§ **What to work on**:
Write out again the stretch of material from its start through the line that contains "(863, 204).", with both ends included and every line kept, requests too. In the answers, add 81 to each coordinate value, and leave the pictures out.

§ **Collected data**:
------------

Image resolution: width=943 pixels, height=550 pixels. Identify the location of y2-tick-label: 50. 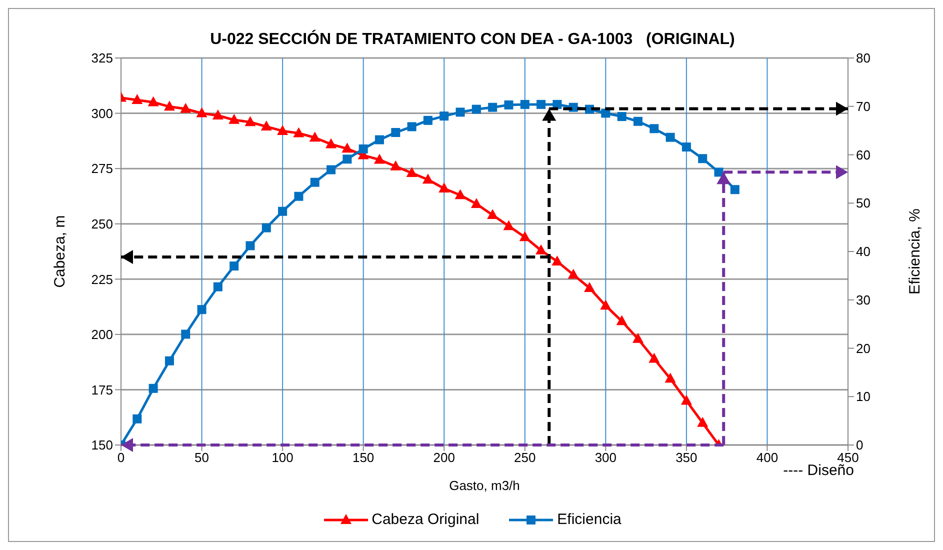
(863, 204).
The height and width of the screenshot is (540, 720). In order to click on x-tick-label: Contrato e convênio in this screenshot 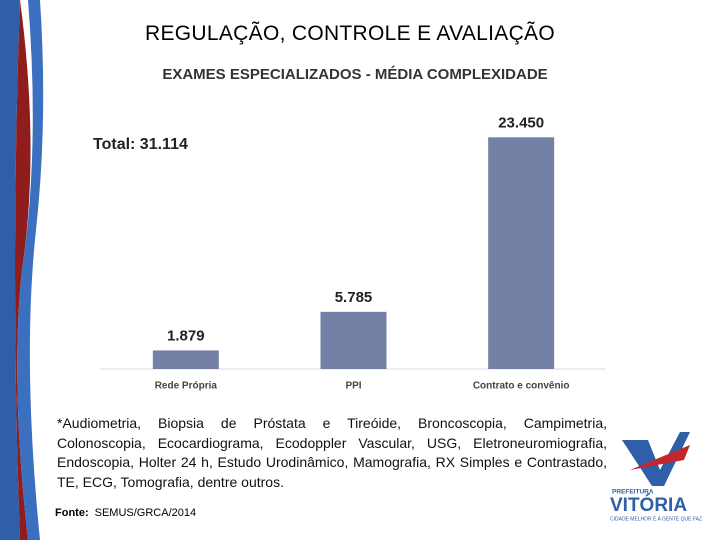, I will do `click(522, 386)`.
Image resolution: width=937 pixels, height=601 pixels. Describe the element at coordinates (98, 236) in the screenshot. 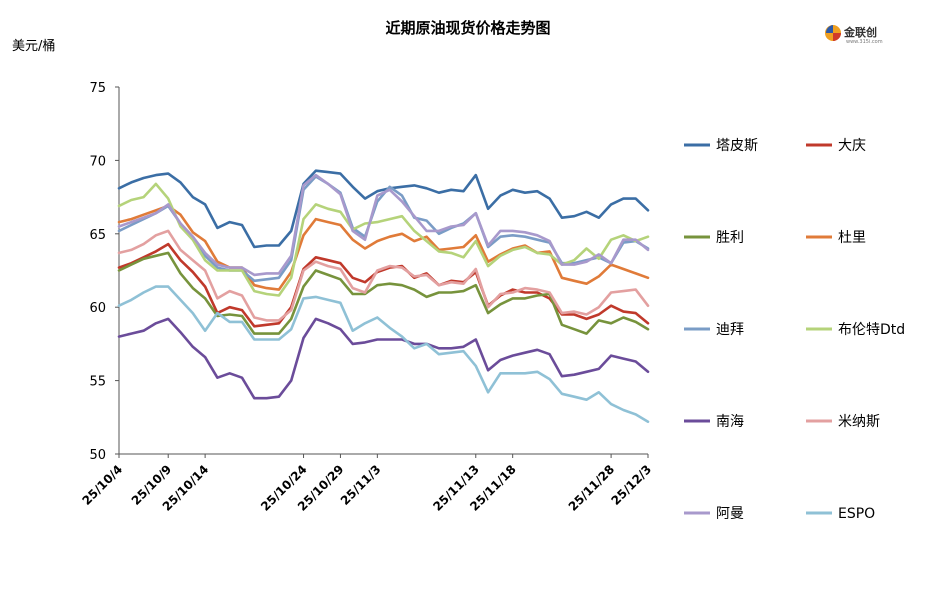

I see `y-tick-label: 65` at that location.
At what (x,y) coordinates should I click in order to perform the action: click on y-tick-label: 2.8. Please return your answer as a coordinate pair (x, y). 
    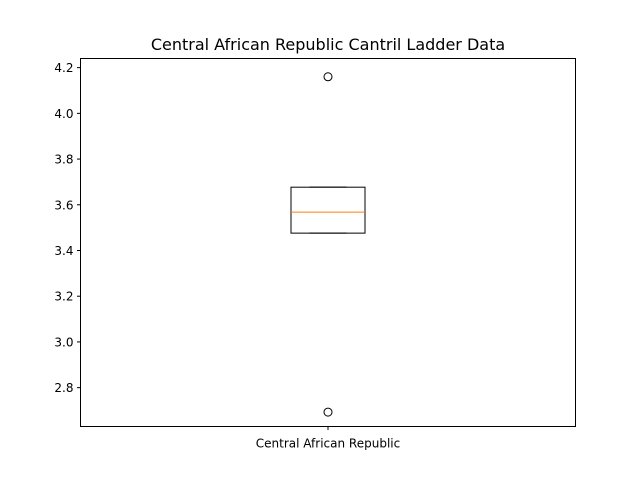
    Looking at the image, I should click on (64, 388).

------------

§ **Response**:
Image resolution: width=943 pixels, height=550 pixels. Identify the location of y2-tick-label: 50. 
(944, 285).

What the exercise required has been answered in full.